Amazon started as online book store and has grown to be the worlds largest online retailer.
Amazon carnival tents now deliver goods in the US
Amazon are delivering goods out of Amazon carnival tents in the US as part of their strategy to bring convenience to festival goers. If Amazon can recruit new customers through ultra convenient delivery to effectively what for the rest of the year is just a field, those who sign up for a trial of Amazon’s Prime subscription during the festival may well go on to become full paying Prime subscribers and shop on Amazon for many years into the future.
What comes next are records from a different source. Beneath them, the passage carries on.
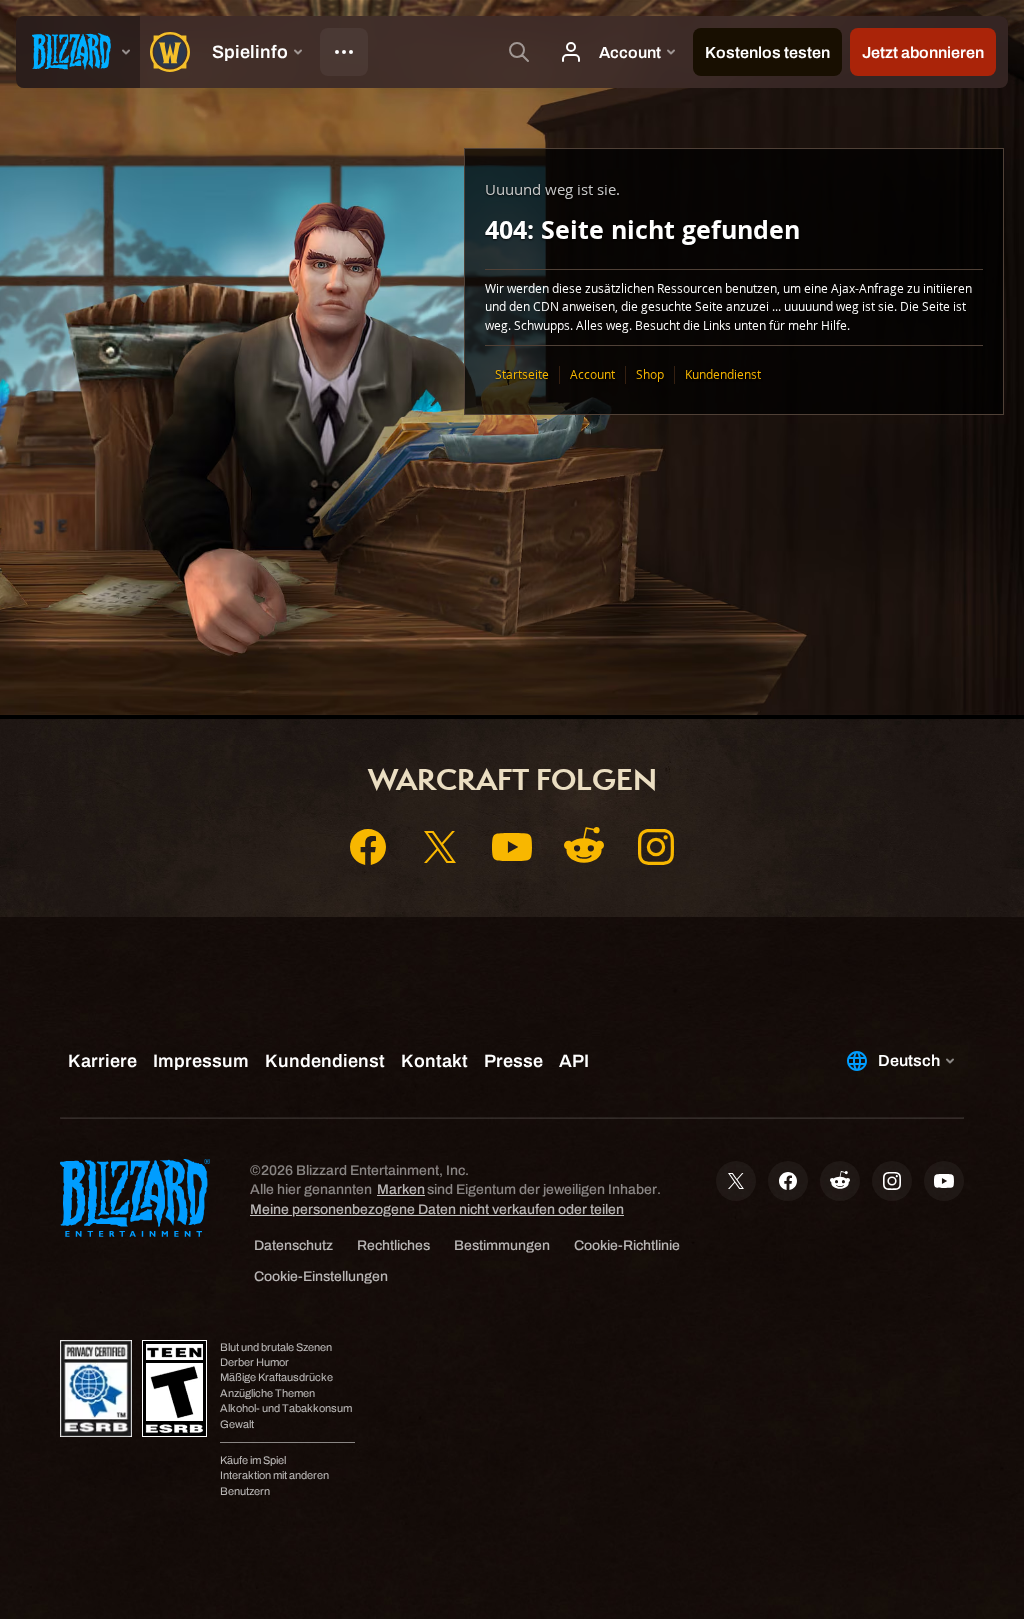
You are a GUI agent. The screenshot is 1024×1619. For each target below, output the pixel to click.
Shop (650, 374)
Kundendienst (723, 374)
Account (592, 374)
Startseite (522, 374)
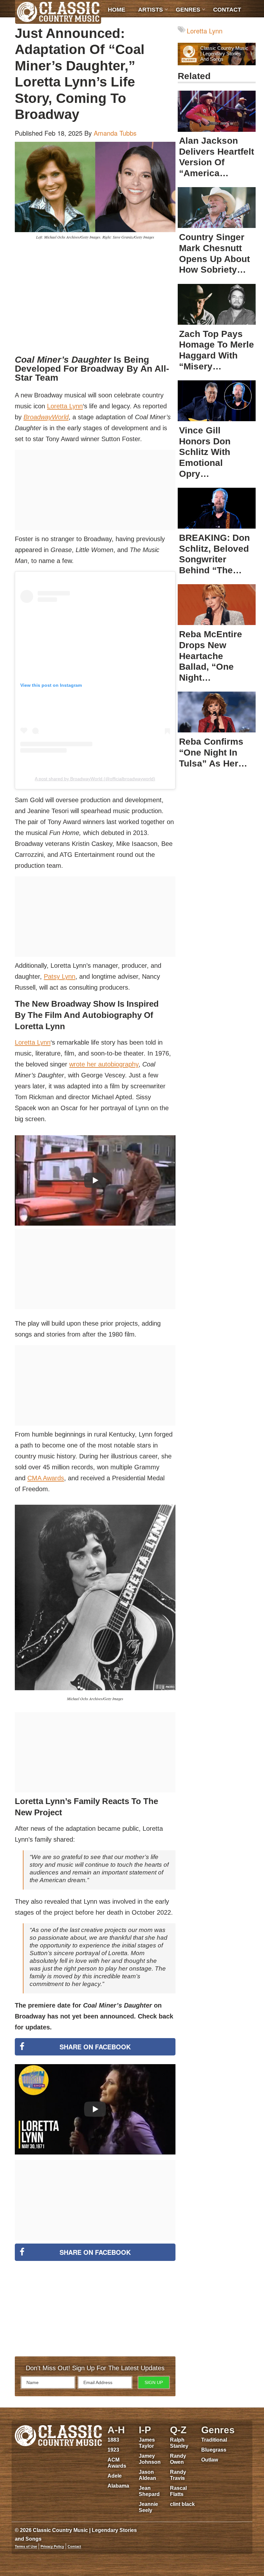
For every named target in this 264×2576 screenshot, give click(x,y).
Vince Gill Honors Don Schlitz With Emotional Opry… (205, 451)
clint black (182, 2504)
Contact (227, 9)
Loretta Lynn (65, 406)
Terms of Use (26, 2546)
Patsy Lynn (59, 976)
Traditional (214, 2440)
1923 (113, 2450)
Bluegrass (213, 2450)
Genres (188, 9)
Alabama (118, 2486)
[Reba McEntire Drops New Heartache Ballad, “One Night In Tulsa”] (217, 604)
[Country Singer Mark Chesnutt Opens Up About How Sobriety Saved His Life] (217, 207)
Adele (115, 2476)
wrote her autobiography (103, 1064)
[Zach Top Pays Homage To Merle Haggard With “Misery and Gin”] (217, 304)
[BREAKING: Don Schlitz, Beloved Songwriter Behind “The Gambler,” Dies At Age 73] (217, 508)
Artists (150, 9)
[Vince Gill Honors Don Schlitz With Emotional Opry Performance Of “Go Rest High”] (217, 401)
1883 (113, 2440)
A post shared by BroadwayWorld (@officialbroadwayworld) (95, 778)
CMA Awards (45, 1478)
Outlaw (209, 2460)
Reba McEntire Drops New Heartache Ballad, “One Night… (210, 655)
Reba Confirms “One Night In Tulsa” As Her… (213, 752)
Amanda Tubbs (115, 133)
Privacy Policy (52, 2546)
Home (116, 9)
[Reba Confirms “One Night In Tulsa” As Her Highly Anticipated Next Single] (217, 712)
The plan is also part of Amazon’s effort to expand their logistics network. Amazon’s shipping costs have doubled in three years to $21.7bn (£16.57bn) in 2017 from $11.5bn (£8.78bn) in 2015 and by having a very localised on site delivery depot for carnivals reduces the cost of multiple single deliveries to what’s effectively a single carnival address.
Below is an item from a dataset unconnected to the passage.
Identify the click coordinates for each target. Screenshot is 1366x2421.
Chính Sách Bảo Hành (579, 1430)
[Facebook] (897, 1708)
The tents, which Amazon named modular delivery stations were launched last year after Amazon announced their push to expand their logistics network.
Amazon have built eight tents in states including Tennessee, South Carolina, Arkansas, Georgia, Colorado, Louisiana, Kentucky, and Idaho. The infrastructure serves as a fulfilment centre which facilitates goods to customers. Amazon staff sorts packages inside the tents and delivery drivers load them into vehicles to transport them to their final destination.
The current sites, which Amazon’s staff refers to internally as “carnivals” take weeks to construct – highlighting Amazon’s hurry to extend their delivery capabilities.
Amazon carnival tents stand up 36ft tall and range between 9,000sq ft and 18,000sq ft. Each tent employs 300 staff members. They’re made out of fabric pulled over steel framework and don’t need water or sewer lines. They require small property taxes and maintenance.
Amazon carnival tents serve as a temporary last-mile solution until they secure or build permanent fulfilment hubs. Their rapid construction allows Amazon to cover territories where they want to expand their logistics network without having a permanent fulfilment centre.